I love Red’s for how derelict it looks. If you didn’t know the place was a working bar, you might walk right by it, thinking it was some sort of tool shed. The place is the ultimate proof that you never can judge a book by its cover. And if you hit it up before a big Giants game, when the place is shoulder-to-shoulder with fans, there’s no place more electric in town.
With artisan food purveyors and a weekly farmers’ market, the Ferry Building Marketplace has become synonymous with the San Francisco food movement in recent years. This means that if you’re doing it right, a visit to the 100-year-old edifice is a treat for your stomach as well as your mind.
Can’t miss stops include the Embarcadero outpost of Blue Bottle Coffee, SF’s cult favorite; Gott’s Roadside, the big city’s location of a drive-in that made the Napa Valley famous; The Slanted Door, one of the most highly regarded pan-Asian restaurants in the city; and Book Passage, a satellite shop of one of the most popular independent bookstores in the entire region.

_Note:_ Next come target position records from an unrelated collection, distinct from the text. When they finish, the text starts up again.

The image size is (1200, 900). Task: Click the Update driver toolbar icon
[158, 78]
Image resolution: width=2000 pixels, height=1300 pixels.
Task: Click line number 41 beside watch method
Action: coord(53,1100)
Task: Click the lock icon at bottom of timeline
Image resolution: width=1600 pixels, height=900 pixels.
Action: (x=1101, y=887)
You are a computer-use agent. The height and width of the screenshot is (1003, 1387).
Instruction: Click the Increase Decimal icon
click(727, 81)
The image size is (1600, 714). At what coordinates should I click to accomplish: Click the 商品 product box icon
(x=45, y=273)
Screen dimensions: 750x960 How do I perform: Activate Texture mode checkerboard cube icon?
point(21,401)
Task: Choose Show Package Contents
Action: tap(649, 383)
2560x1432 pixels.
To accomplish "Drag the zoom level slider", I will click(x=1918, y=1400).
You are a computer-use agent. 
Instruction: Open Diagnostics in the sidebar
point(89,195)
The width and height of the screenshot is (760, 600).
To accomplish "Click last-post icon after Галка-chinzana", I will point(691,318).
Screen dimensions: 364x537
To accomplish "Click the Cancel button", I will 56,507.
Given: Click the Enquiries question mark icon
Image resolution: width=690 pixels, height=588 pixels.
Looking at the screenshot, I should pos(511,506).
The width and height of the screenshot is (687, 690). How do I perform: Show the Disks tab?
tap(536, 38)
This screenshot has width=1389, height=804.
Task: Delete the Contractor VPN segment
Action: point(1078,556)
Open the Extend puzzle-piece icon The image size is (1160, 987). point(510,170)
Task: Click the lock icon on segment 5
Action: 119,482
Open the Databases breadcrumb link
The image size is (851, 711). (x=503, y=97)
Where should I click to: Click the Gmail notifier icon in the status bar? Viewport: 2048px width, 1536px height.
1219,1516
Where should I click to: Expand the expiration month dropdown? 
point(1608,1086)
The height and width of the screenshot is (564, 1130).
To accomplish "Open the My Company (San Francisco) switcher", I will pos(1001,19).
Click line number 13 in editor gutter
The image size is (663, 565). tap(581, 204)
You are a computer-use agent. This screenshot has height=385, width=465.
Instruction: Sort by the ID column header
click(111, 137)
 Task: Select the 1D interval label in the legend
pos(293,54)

Viewfinder Tip: Hit the Ferry Building’s Blue Bottle early if you’ve got your heart set on coffee; often the line can take upward of an hour.
Oh, and in case you really like boats, look out for actual ferries, as well; they’ve docked on the piers behind the building for the better part of the last century. This is the part my kids like best.
Did somebody say kids? The Exploratorium, San Francisco’s science museum, is one of the coolest, quirkiest and downright largest such museums in the entire country. We’ve visited five times since the museum moved into its digs in Pier 15 (from its former home out near the Palace of Fine Arts), and I’m still not sure we’ve seen everything.
Technically the institution bills itself as a museum for science, art, and human perception. Whatever you want to call it, the interactive exhibits teach about science in fun and counterintuitive ways.
One of my favorite exhibits: the Tactile Dome, a dome that is pitch black and requires you to use your other senses to navigate. The first time we visited this exhibit, I freaked out before my kids (ages 7, 5, and 1). The second time, I couldn’t stay in there long enough. Turns out deprivation suits me well.
No trip around the Embarcadero would be complete without a stop at Fisherman’s Wharf. Historically, this part of San Francisco was the working port—the place where fishing boats would come in after weeks at sea and unload their catches. Today, though there’s still a working marina, it’s more of a destination for visitors, with a variety of attractions and restaurants and parks.
Most of the attractions themselves sit on Pier 39, which basically is a theme park on pontoons. My kids love the double-decker carousel—instead of horses all of the animals are sea creatures. Another favorite at Pier 39: the Aquarium of the Bay, which has fish and small mammals.
We also like wandering down to the end of Pier 39 and peeking at the docks where sea lions like to haul out to soak up sun and wait for fishing boats to return with their fish. The best part about this experience: It’s totally free. The worst part: Depending on the tides and how long the creatures have been laying around, the whole scene can really smell.
Finally, I’d be remiss if I didn’t mention the San Francisco Maritime National Historical Park. Technically this isn’t on the Embarcadero—it’s a bit farther west, on the Hyde Street Pier in Aquatic Park—but between restored schooners (such as the square-rigged, circa-1886 Balclutha) and an informative museum about Pacific Coast maritime history, it’s totally worth a gander. Our favorite time to visit is in March, when costumed performers read historic tales about the ships as part of World Storytelling Day. To be frank, however, the old ships are pretty awesome any time of year. Especially when you consider how important San Francisco’s waterfront has been over time.
What are some of your favorite waterfront walks?